18. The stent delivery system according to claim 10, wherein the means for releasably holding the proximal end portion of the stent includes a distal-side contact section and a proximal-side contact section which are both fixed to the inner tube body, the distal-side contact section being positioned distally of the proximal end portion of the stent and configured so that the distal-side contact section does not enter the side-wall openings of the stent, the proximal-side contact section being proximally spaced from the distal-side contact section, the stent possessing a proximal-most end positioned between the distal-side contact section and the proximal-side contact section, and the proximal-side contact section being contactable with the proximal end of the stent.
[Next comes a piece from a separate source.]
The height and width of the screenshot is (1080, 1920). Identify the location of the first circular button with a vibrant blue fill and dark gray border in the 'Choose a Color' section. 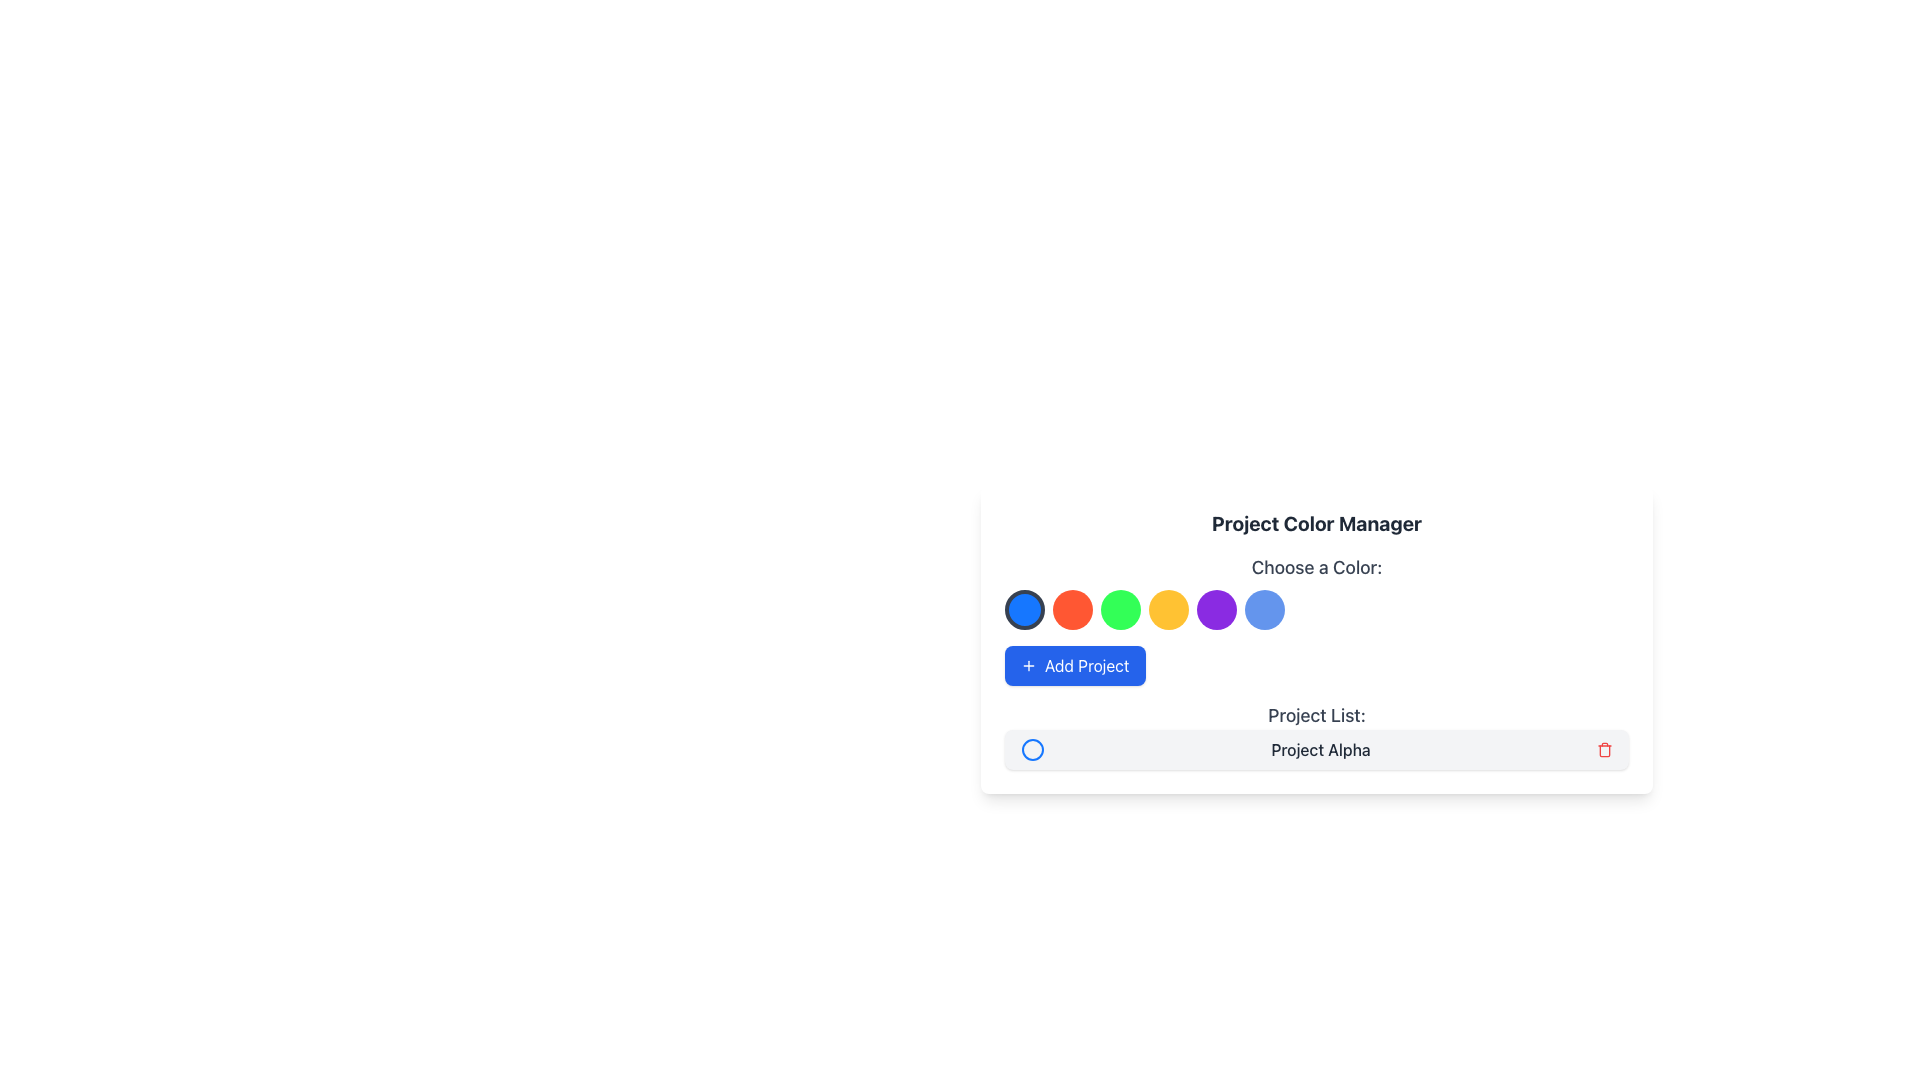
(1025, 608).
19. The stent delivery system according to claim 18, wherein as a part of the means for releasably holding the proximal end portion of the stent, the stent includes a proximal-end inwardly projecting section projecting inwardly toward the distal-side tube and being contactable with the distal-side contact section, the proximal-end inwardly projecting section being located between the distal-side contact section and the proximal-side contact section.

20. The stent delivery system according to claim 10, wherein the means for releasably holding the proximal end portion of the stent includes an elastic member disposed on the inner tube body at a position axially overlapping with at least a proximal end portion of the stent and which presses the stent outwardly toward the stent-accommodating tube body so that the stent is gripped between the elastic member and the stent-accommodating tube body and is slidable relative to the stent-accommodating tube body.